Obesity Learning Center

About Obesity

Obesity is a preventable disease developed over a lifetime. While some progress is being made toward accepting obesity as a chronic disease, much work needs to be done at the clinician-practice level so it is addressed as routinely during office visits as other chronic diseases such as T2DM and hypertension. Despite a higher prevalence of CVD, T2DM, and cancer among patients with obesity, treatment is frequently either ineffective or not offered at all.1

An effective treatment of obesity would simultaneously improve body weight, body composition, and glycemic control. Given the strong association between excess weight and T2DM, the focus of a suitable antidiabetic treatment of patients with obesity and overt diabetes should, at least, include the prevention of additional weight gain.

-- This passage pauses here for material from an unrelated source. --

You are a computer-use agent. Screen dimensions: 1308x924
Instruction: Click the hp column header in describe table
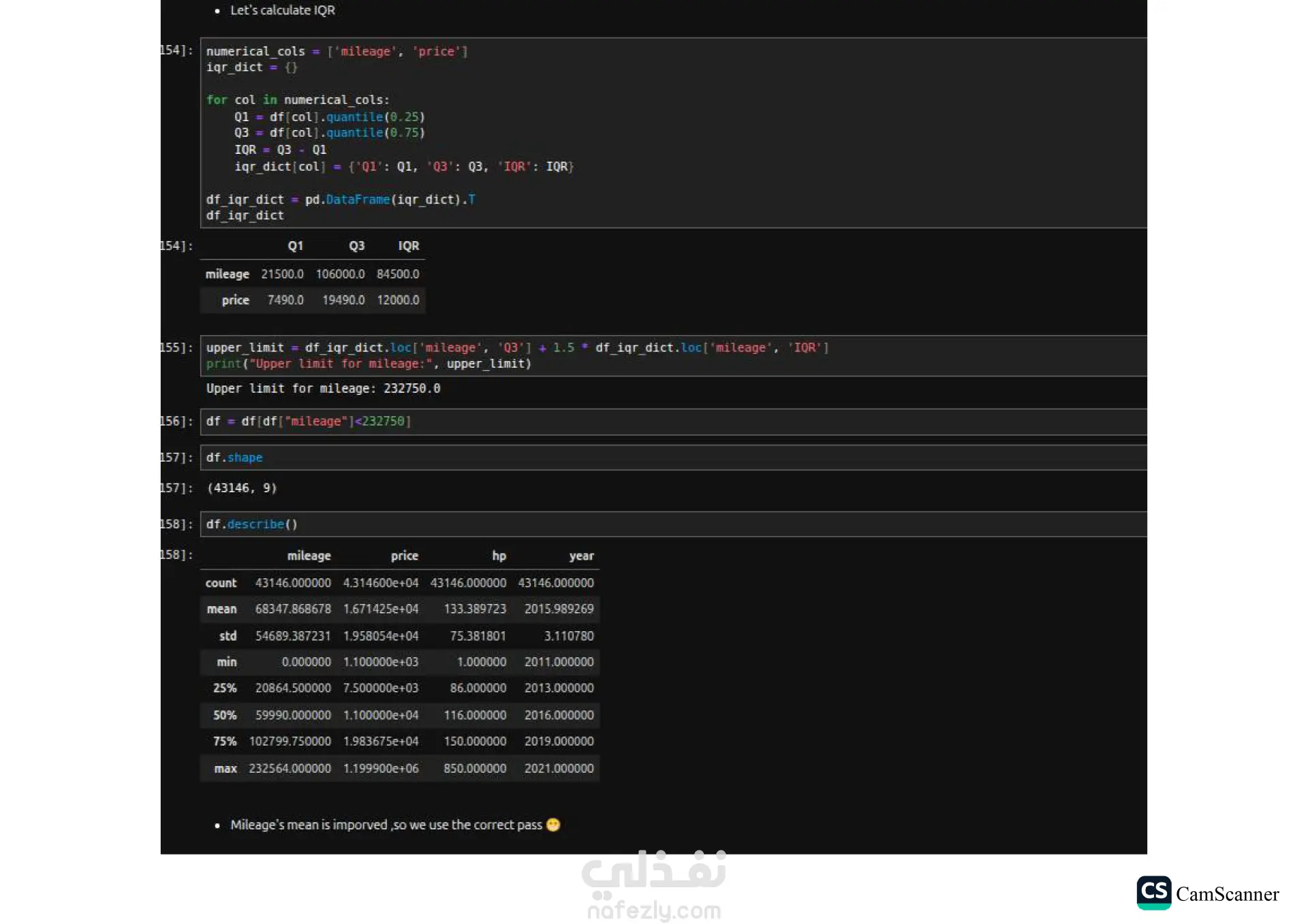coord(499,556)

Currently, treatment options added to lifestyle changes to improve enduring weight loss for patients with obesity may include bariatric surgery and pharmacotherapy. Both perioperative and long-term complications occur after all bariatric surgical procedures. Procedures that are less invasive or those that involve less gastrointestinal rearrangement accomplish considerably less weight loss, but have substantially lower perioperative and longer-term risk.7

New pharmacologic drug therapies such as GLP-1 RAs have the potential to improve the obesity treatment landscape significantly. While the GLP-1 RA liraglutide and the combination of naltrexone/bupropion (opiate antagonist/antidepressant) can help patients with T2DM to achieve their weight loss goals and improve their HbA1c levels,6 next-generation GLP-1 RAs such as semaglutide have demonstrated even greater effectiveness.2,5 No treatment can be effective if the patient perceives him or herself to be stigmatized because of their weight—particularly when the stigma comes from the clinicians patients rely upon to help them. Stigmatization can actually interfere with the effectiveness of any treatment by diminishing the patient’s willingness to adhere to treatment regimens that many find very challenging.3,4

References

  1. Frühbeck G, Toplak H, Woodward E, et al. Obesity: the gateway to ill health—an EASO position statement on a rising public health, clinical and scientific challenge in Europe. Obes Facts. 2013;6:117-120.
  2. O’Neil P, Birkenfeld AL, McGowan B, et al. A randomized, phase II, placebo- and active-controlled dose-ranging study of semaglutide for treatment of obesity in subjects without diabetes. Abstract OR12-5. Presented at: ENDO 2018: The Endocrine Society Annual Meeting; March 17-20, 2018; Chicago, IL.
  3. Persky S, Eccleston CP. Medical student bias and care recommendations for an obese versus non-obese virtual patient. Int J Obes (Lond.) 2010;35:728-735.
  4. Puhl RM, Luedicke J, Grilo CM. Obesity bias in training: attitudes, beliefs, and observations among advanced trainees in professional health disciplines. Obesity (Silver Spring). 2014;22:1008-1015.
  5. Tuchscherer RM, Thompson AM, Trujillo JM. Semaglutide: the newest once-weekly GLP-1 RA for type 2 diabetes. Ann Pharmacother. 2018 June 1 [Epub ahead of print].
  6. Van Gaal L, Scheen A. Weight management in type 2 diabetes: current and emerging approaches to treatment. Diabetes Care. 2015;38:1161-1172.
  7. Wolfe BM, Kvach E, Eckel RH. Treatment of obesity: weight loss and bariatric surgery. Circ Res. 2016;118:1844-1855.